(Pointing data for screenshots)
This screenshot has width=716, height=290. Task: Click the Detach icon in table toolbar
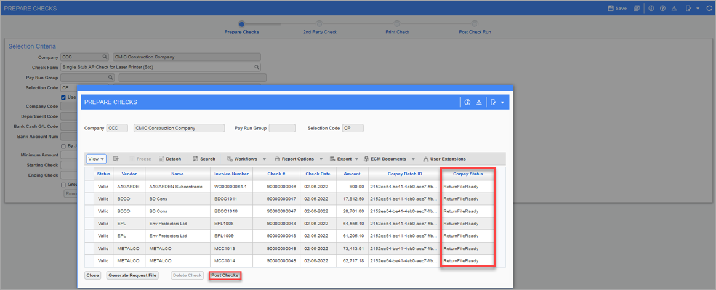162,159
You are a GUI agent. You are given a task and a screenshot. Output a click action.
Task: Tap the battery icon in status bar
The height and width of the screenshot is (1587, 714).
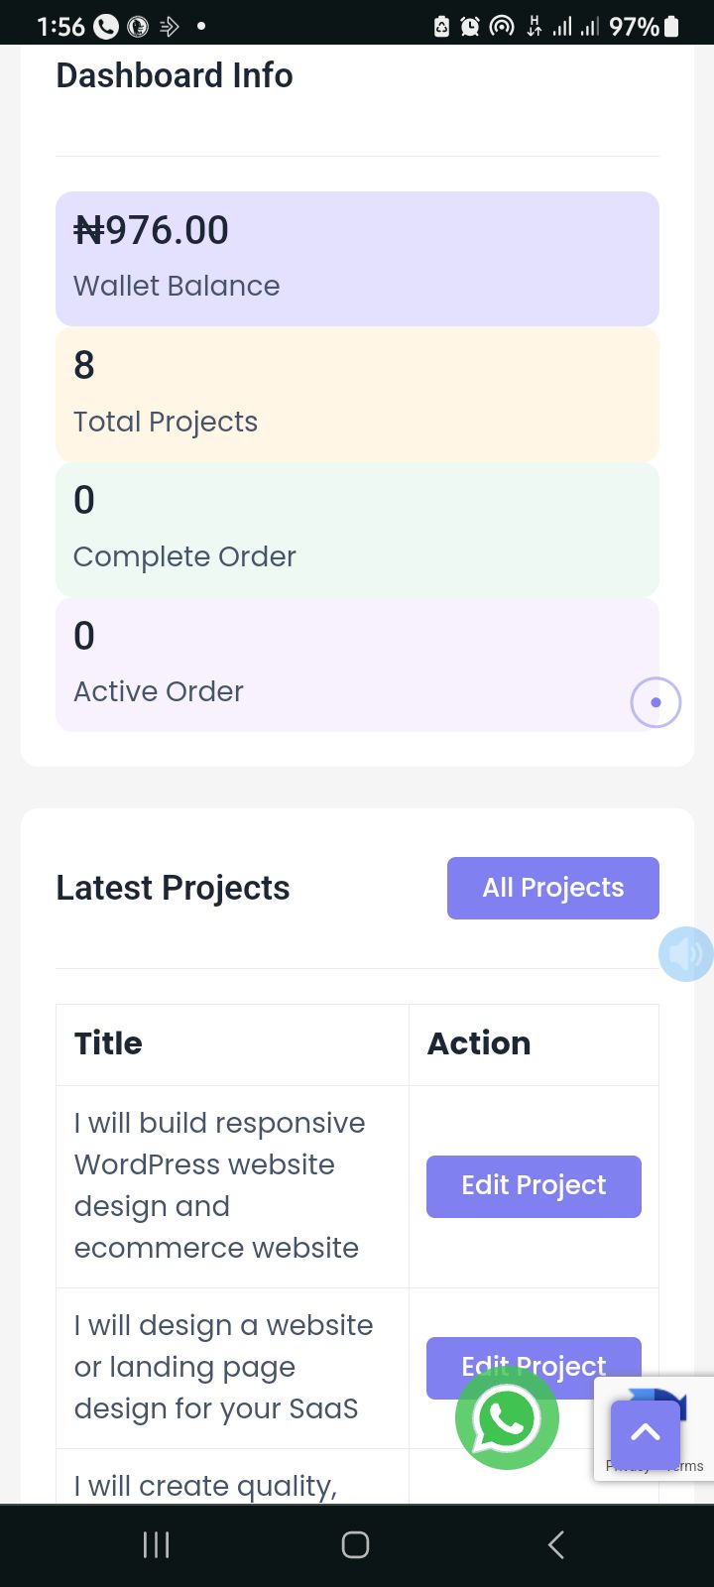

§ **YOUR GOAL**
Copy every line of the records above word for word, leaving out the pictures.

§ **SOLVED EXERCISE**
This screenshot has width=716, height=290. Task: Click the Detach icon in table toolbar
162,159
You are a GUI agent. You are given a task and a screenshot. Output a click action.
Task: Tap the battery icon in status bar
The height and width of the screenshot is (1587, 714).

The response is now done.